Kakfwi was out of town at the time. He said he knew nothing of the push to remove him until it was over.

"This was brand new, it caught me by surprise," he said in an interview with Trailbreaker host Loren McGinnis this week. "There was no indication of resentments against me as the leader."

Kakfwi said the reason given for his removal — that he had missed three consecutive council meetings — is not valid. He said the First Nation's custom election code spells out that the chief can only be removed in four situations: if he dies, resigns, commits an indictable offence or becomes a member of another First Nation.

Kakfwi hired a lawyer who came to the same conclusions in a letter to the First Nation last month.

"By unlawfully removing Chief Kakfwi from his elected role as Chief and mayor of the community, you have not only damaged Chief Kakfwi's reputation and caused him significant personal harm and distress, you have jeopardized the legal status of the community and called into question any decisions made in his absence," wrote lawyer Sheila MacPherson.

She called on the First Nation to provide the agendas, minutes and motions of meetings in which the removal of Kakfwi was discussed, and called for the First Nation to immediately resume paying Kakfwi his chief's salary, including all amounts going back to the time his salary was cut off.

"As a chief you're not eligible for EI," said Kakfwi. "When your term is up, there are no benefits. Since they cut off my income, I've been borrowing money, not only for my legal costs, but for my living. It's taken its toll."

Kakfwi said he believes the attempt to remove him is a backlash against the hard stand he's taken against bootlegging and drug dealing in the community. Some have accused him of being the one who posted a list of names of alleged drug dealers at the local grocery store.

Kakfwi said he missed the July meeting because the senior administrative officer urged him to leave the community after Kakfwi received threats and had his truck rammed.

"For my own safety, they flew me out of town. I found out a couple of days later there was a post put up to have me removed."

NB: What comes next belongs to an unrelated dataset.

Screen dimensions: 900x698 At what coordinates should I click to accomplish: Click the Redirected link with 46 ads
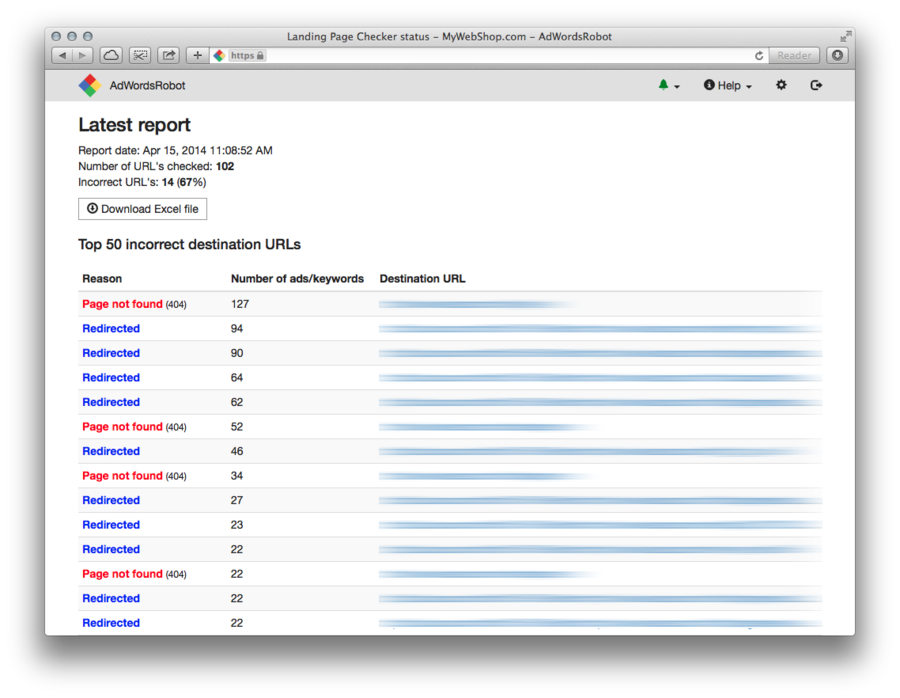click(111, 451)
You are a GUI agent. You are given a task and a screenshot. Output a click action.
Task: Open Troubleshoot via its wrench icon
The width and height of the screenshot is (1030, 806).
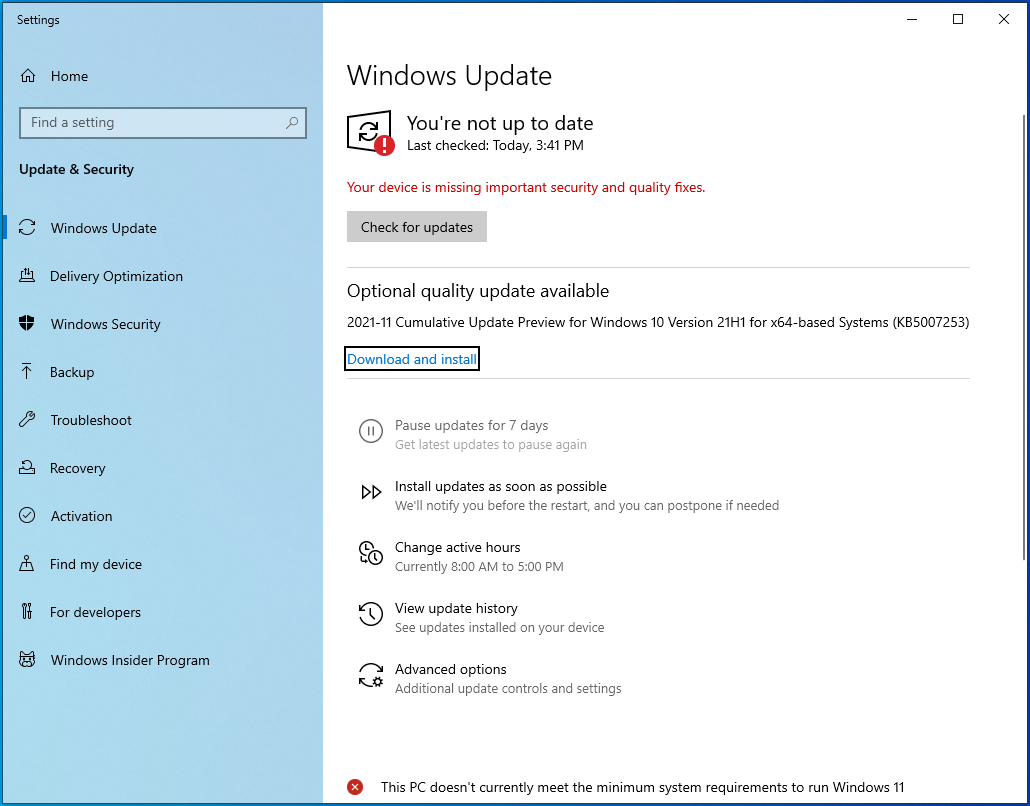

So far, the band council has had little to say publicly about its decision. They responded to Kakfwi's lawyer's demand for documents with a single band council resolution reiterating that Kakfwi was removed for missing meetings.

Sub-chief Lucy Jackson said she will not talk about it until after the council meets to discuss the situation on Nov. 24.

There's no indication Kakfwi has followed through with any legal action against the First Nation. He is urging the territorial department of Municipal and Community Affairs and Indigenous Affairs Canada to step in and help settle the dispute.

"The people are waiting for us to go back to work and I'm willing to do that, to forgive and start a healthy relationship with one another and the community as a whole," said Kakfwi.